AVAILABLE DATA
=== Begin Enclosure ===

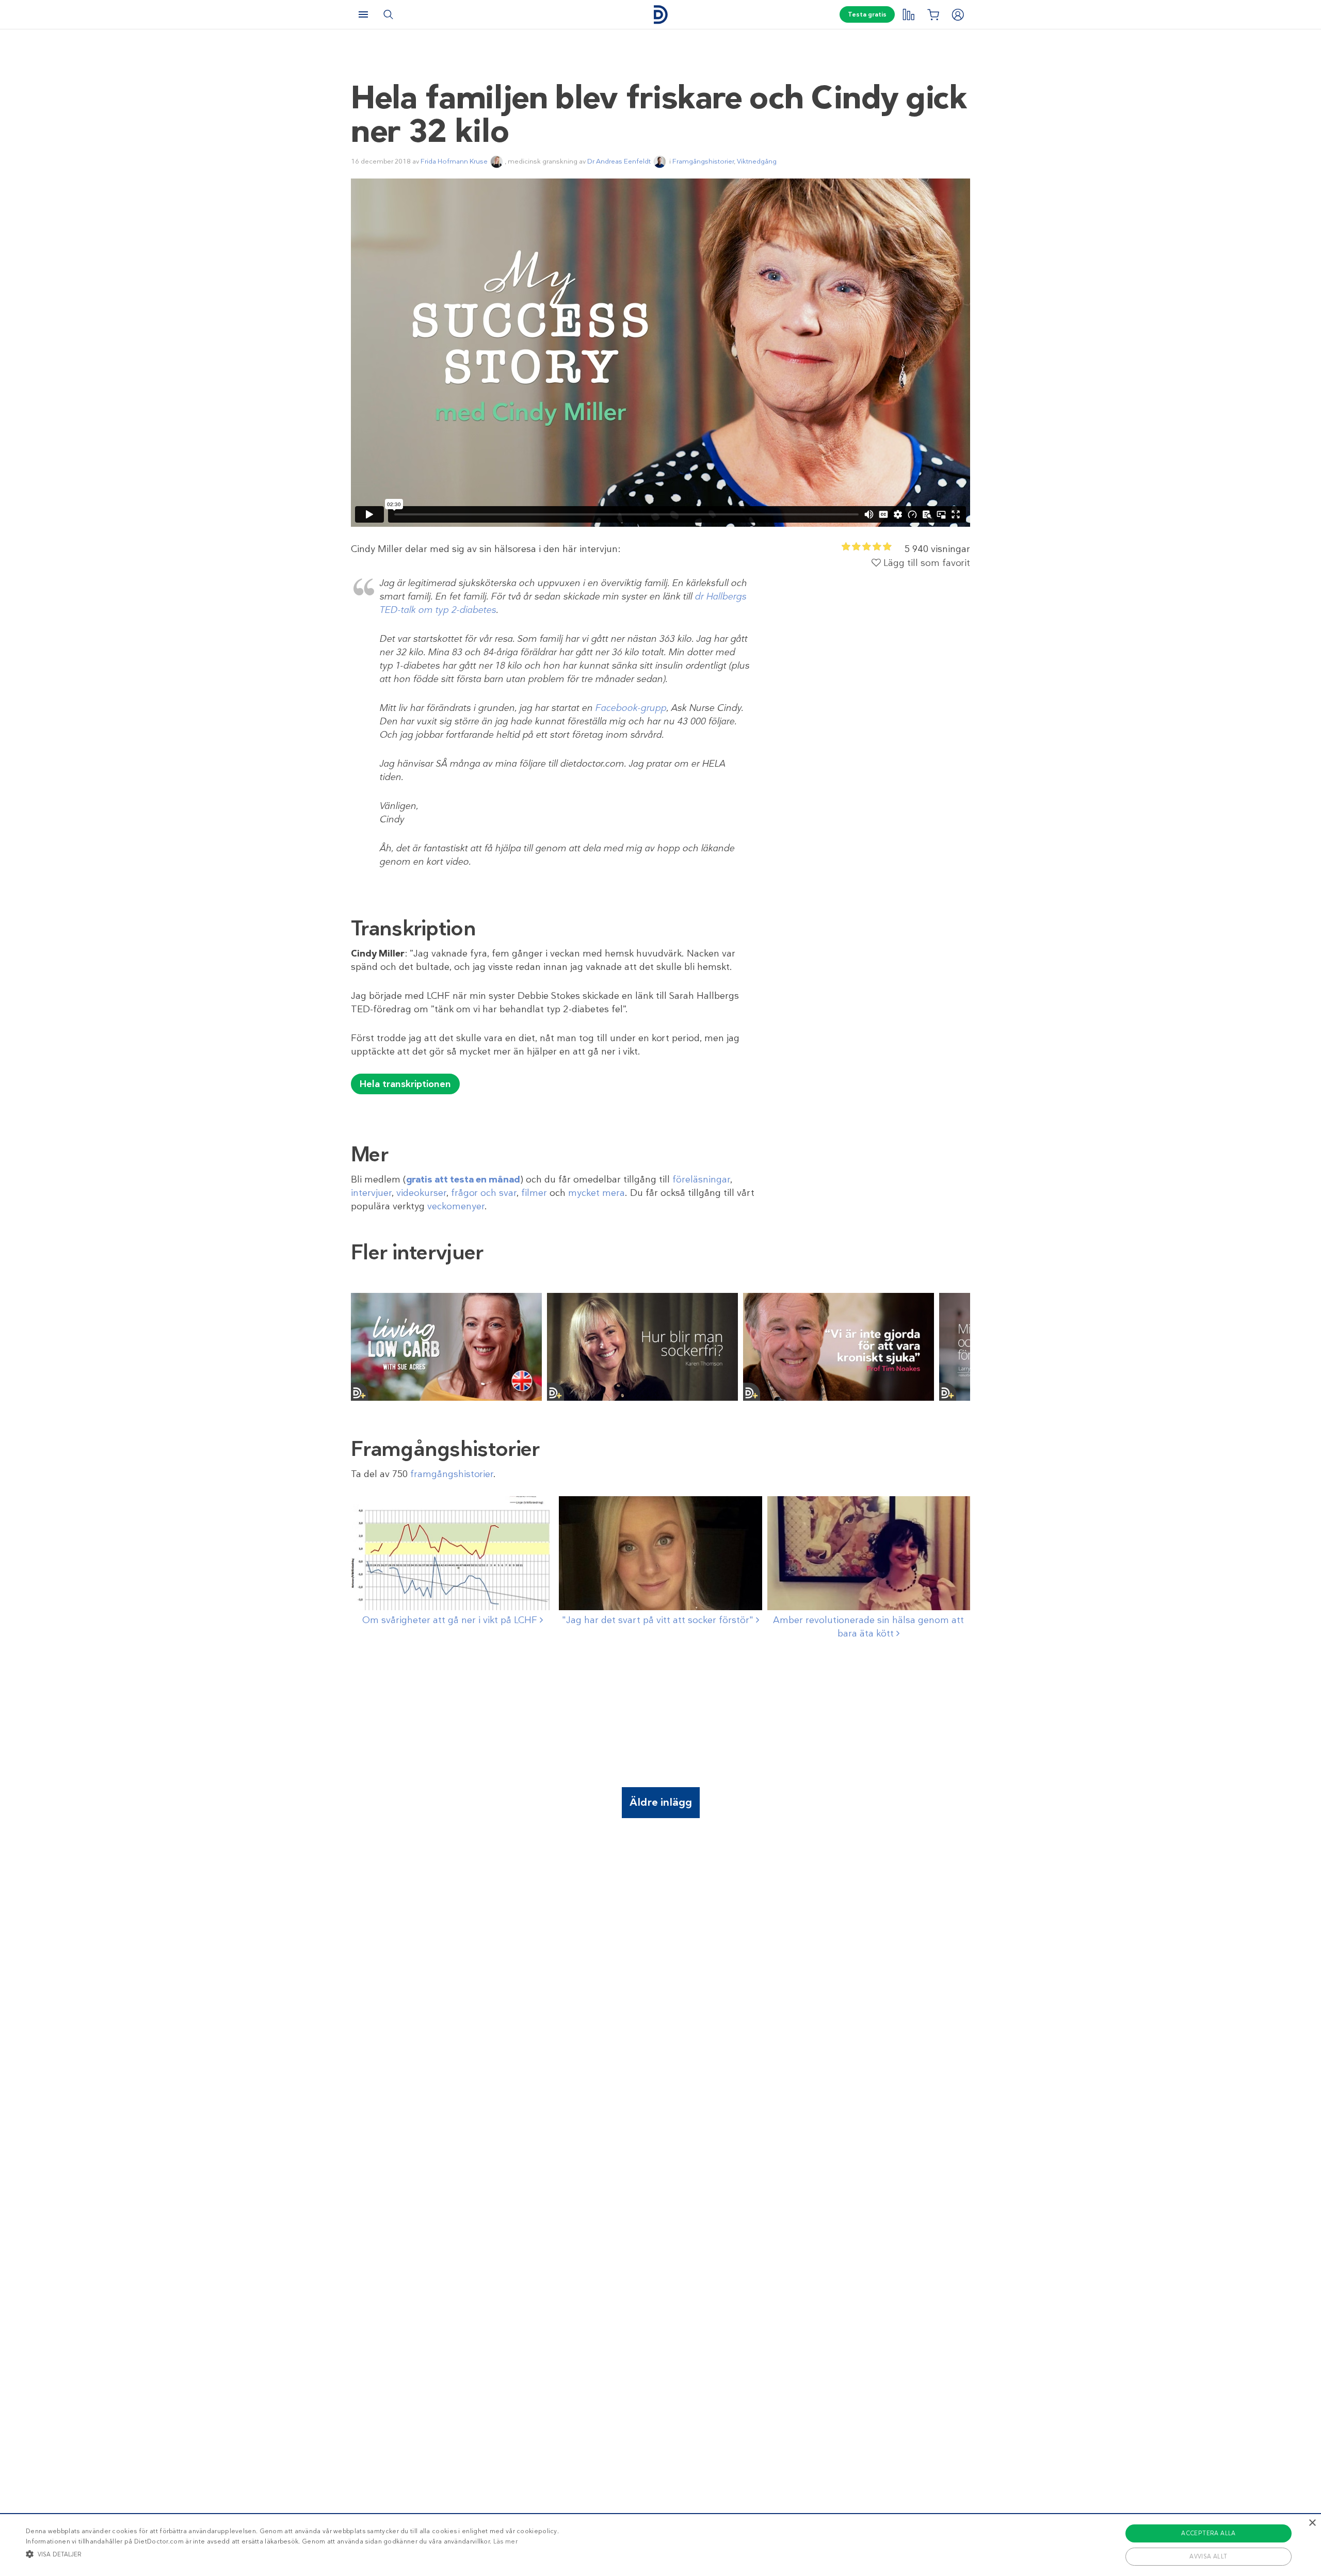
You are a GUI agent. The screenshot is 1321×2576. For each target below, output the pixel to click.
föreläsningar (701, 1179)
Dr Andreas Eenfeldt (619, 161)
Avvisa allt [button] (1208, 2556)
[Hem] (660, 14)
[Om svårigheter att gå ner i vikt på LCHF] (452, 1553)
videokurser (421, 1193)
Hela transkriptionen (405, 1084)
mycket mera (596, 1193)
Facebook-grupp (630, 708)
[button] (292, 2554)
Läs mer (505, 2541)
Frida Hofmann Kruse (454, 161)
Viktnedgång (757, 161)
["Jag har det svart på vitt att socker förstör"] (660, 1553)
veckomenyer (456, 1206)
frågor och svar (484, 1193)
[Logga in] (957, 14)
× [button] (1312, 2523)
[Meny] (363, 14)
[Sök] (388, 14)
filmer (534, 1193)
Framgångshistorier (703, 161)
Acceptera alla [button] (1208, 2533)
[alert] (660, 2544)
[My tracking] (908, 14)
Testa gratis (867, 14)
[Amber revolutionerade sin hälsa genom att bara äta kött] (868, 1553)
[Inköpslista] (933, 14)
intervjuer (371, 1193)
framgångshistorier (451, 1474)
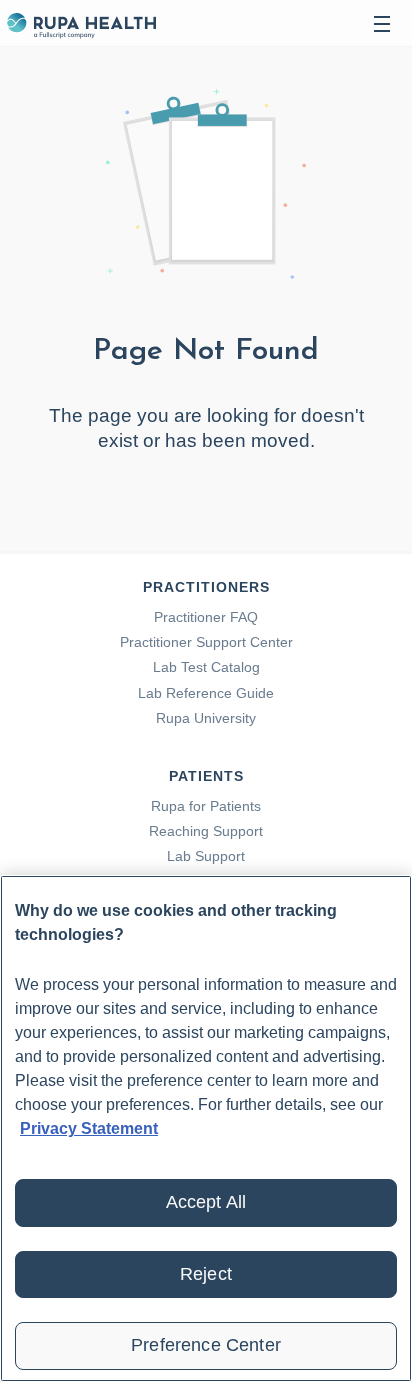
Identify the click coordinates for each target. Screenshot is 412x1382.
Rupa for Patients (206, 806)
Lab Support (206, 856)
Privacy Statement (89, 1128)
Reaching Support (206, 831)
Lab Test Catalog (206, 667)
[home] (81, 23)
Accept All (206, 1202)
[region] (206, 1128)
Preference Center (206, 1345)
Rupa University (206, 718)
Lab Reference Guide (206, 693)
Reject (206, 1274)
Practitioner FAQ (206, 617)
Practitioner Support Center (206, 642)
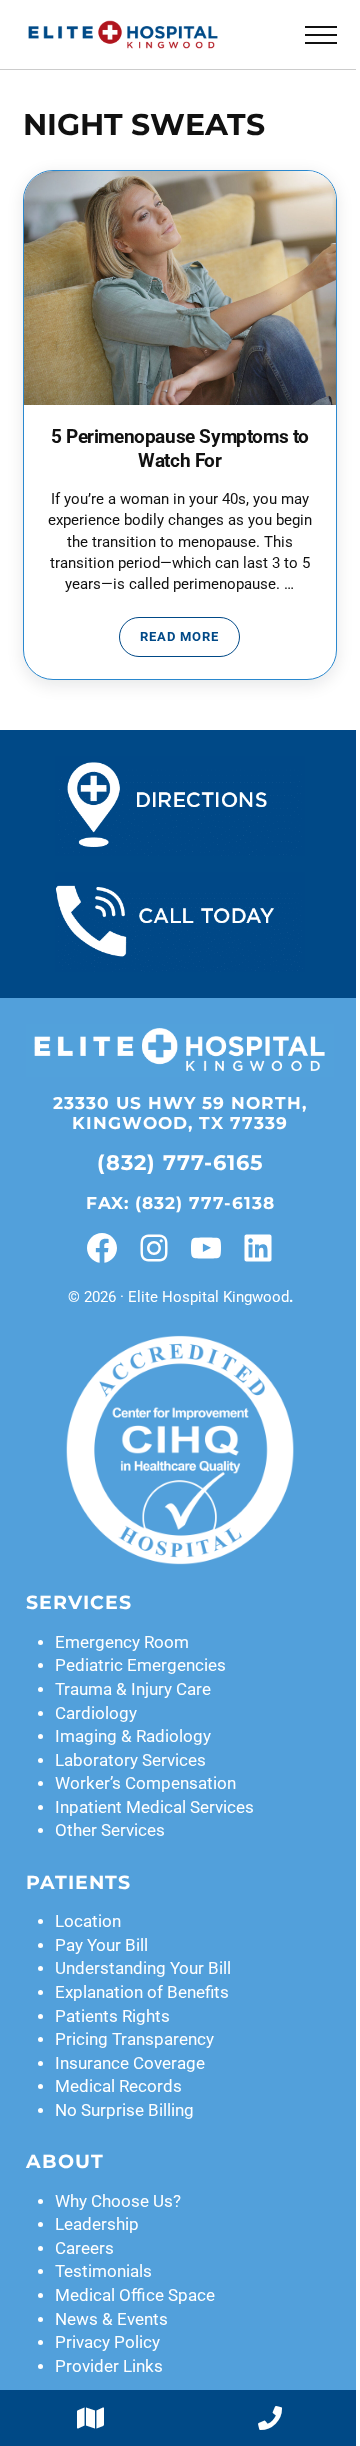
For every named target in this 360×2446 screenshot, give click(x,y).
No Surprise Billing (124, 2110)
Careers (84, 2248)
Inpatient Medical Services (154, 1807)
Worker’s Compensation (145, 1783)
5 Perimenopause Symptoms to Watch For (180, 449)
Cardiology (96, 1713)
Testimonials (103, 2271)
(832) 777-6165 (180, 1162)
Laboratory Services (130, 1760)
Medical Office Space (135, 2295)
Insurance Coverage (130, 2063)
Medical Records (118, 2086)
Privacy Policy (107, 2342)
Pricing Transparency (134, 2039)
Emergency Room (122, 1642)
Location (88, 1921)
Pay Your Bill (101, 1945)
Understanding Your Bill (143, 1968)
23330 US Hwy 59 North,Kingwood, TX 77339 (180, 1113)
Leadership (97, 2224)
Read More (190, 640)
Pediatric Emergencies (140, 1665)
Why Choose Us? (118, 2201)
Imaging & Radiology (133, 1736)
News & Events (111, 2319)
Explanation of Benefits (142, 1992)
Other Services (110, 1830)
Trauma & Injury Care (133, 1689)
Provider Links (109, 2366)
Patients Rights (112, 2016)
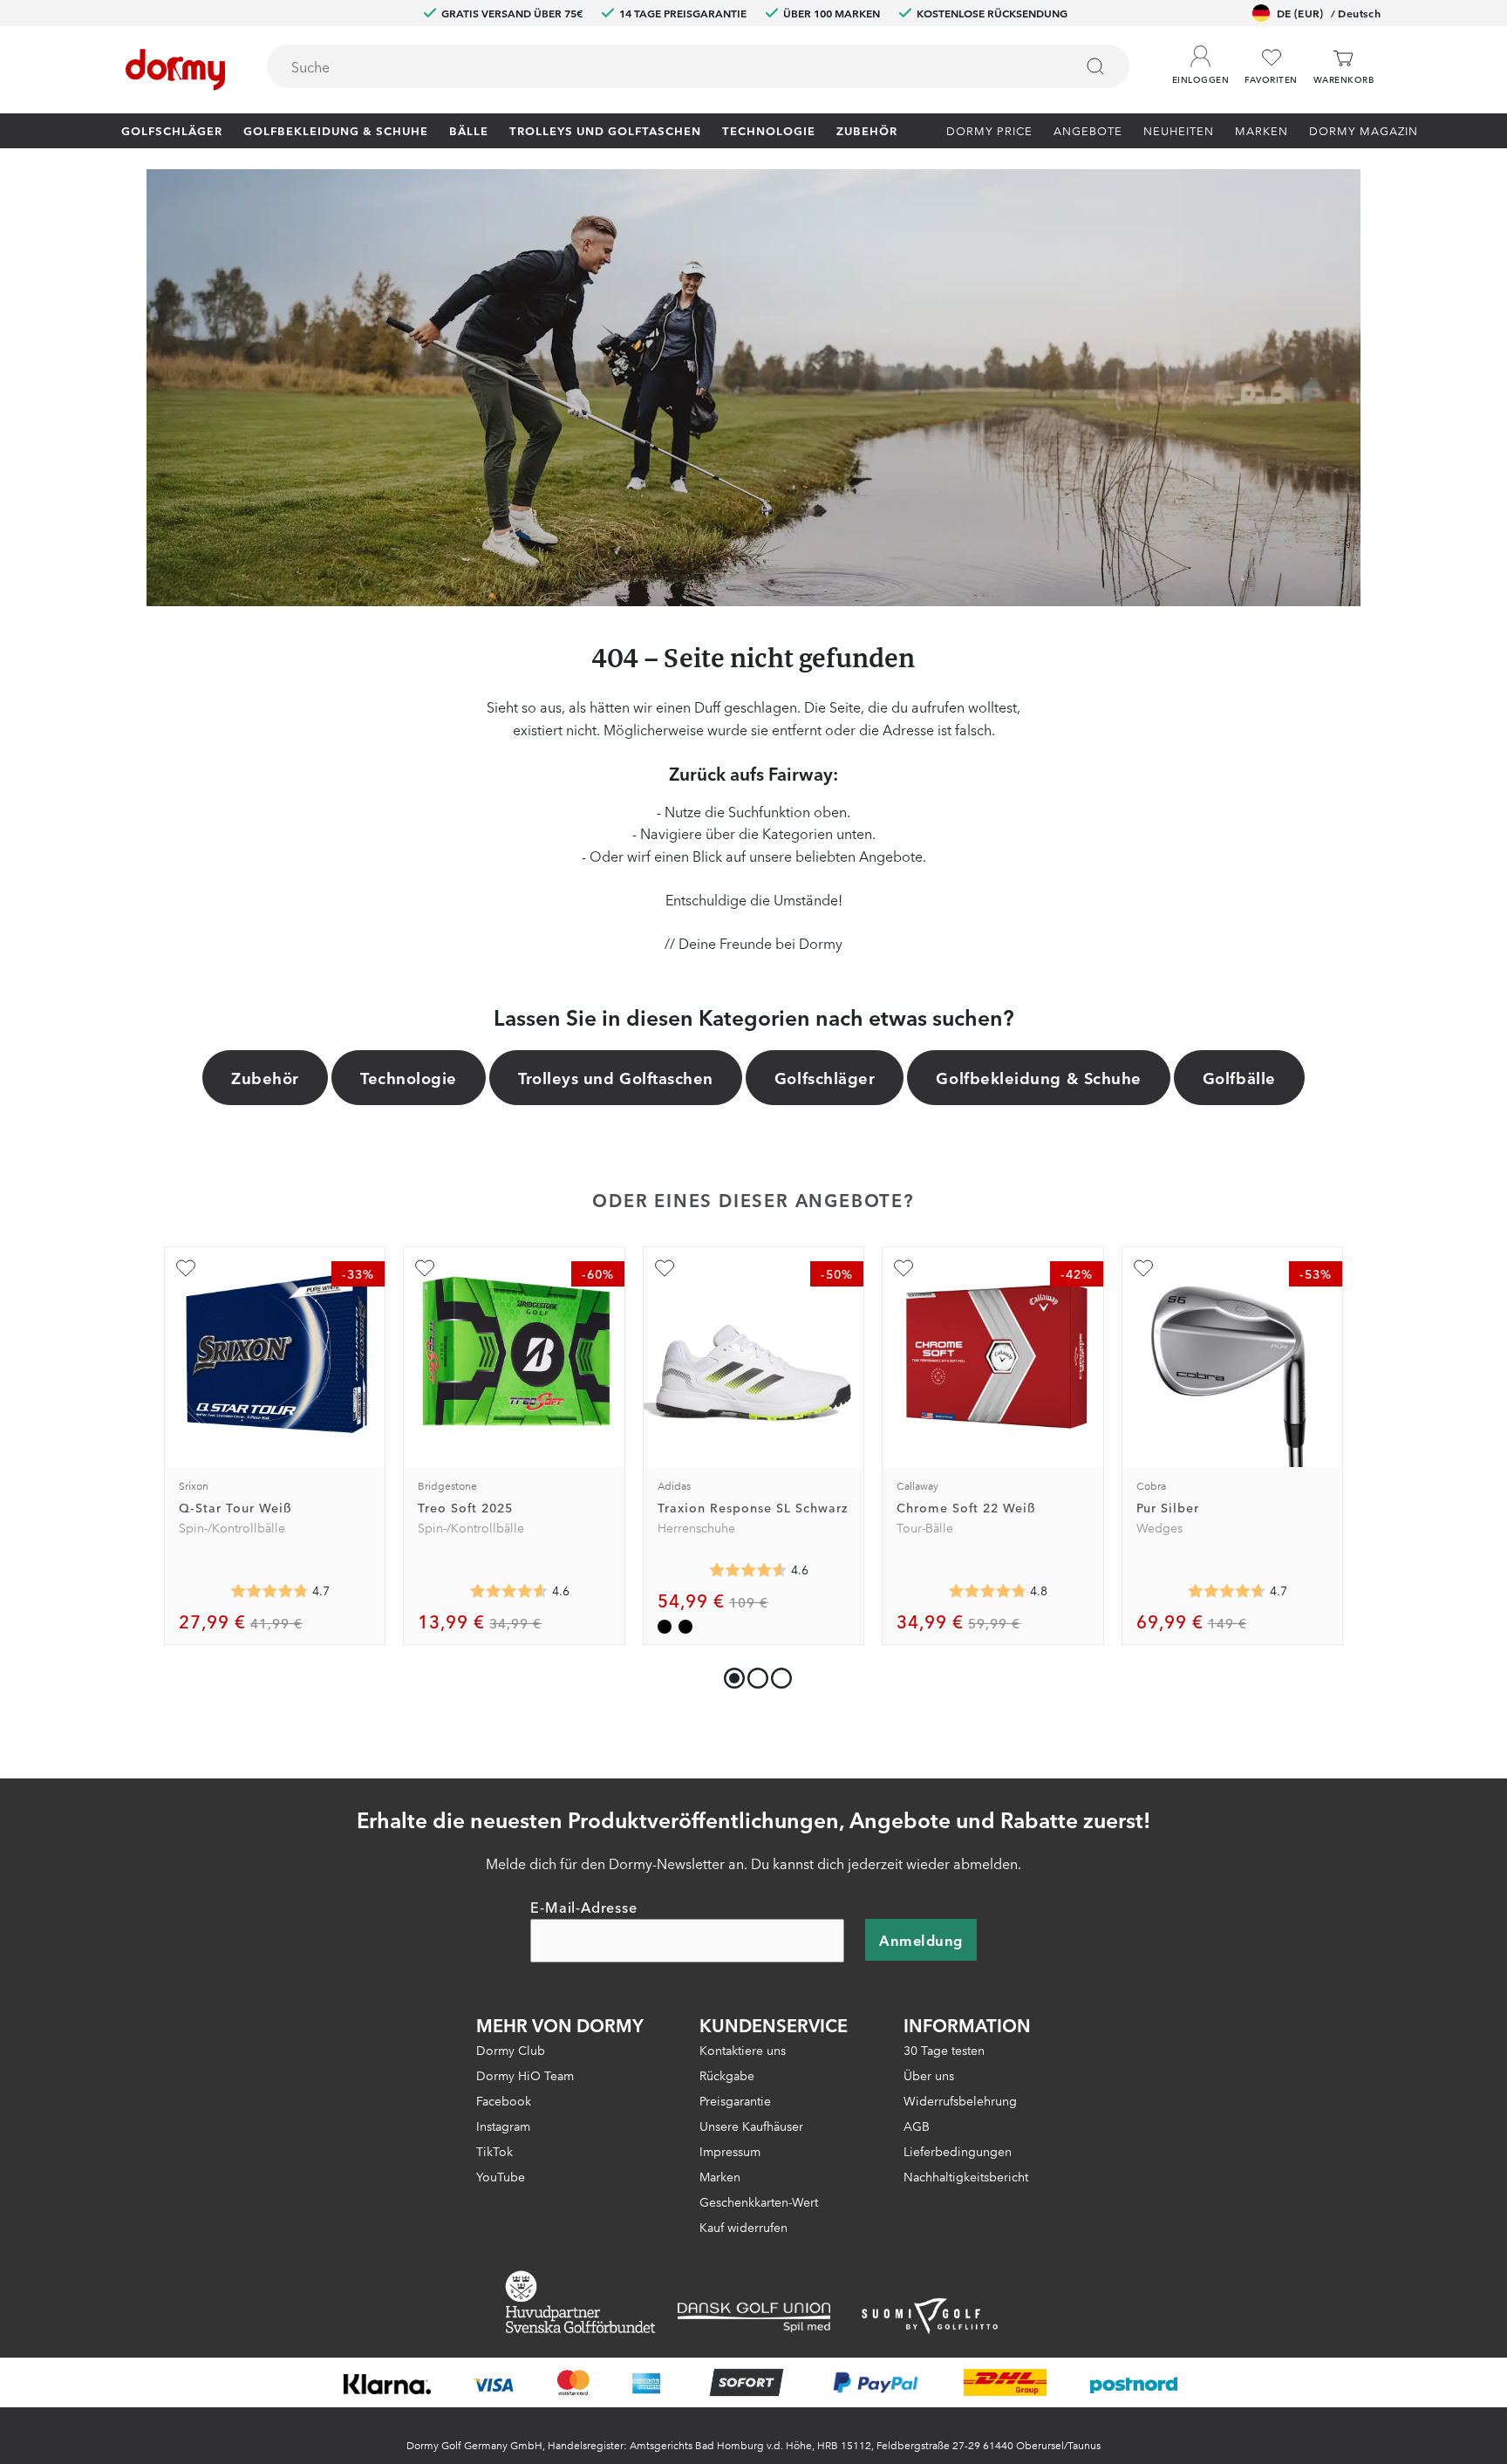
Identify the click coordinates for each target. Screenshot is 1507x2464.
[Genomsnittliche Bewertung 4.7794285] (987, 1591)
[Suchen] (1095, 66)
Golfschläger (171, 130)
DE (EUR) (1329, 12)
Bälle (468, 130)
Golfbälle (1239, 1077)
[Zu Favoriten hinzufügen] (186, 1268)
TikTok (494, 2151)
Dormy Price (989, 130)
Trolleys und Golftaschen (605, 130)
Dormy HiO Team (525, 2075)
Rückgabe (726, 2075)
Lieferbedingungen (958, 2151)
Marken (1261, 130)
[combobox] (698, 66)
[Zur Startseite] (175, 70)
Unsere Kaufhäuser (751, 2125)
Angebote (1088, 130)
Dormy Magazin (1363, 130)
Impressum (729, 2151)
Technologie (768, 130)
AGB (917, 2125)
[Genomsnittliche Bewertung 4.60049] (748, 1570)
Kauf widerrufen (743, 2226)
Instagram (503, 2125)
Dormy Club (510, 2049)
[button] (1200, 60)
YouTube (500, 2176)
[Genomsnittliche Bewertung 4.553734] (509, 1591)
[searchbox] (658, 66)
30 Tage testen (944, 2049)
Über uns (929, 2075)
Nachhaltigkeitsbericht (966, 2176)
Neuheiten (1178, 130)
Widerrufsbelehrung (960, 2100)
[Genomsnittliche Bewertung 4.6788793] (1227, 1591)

=== End Enclosure ===

WHAT YOU NEED TO DO
Gather and copy every line of the data in which the string "coordinates" is found.

ANSWER SPACE
Identify the click coordinates for each target. Screenshot is 412x1382.
Identify the click coordinates for each target. Screenshot is 1507x2464.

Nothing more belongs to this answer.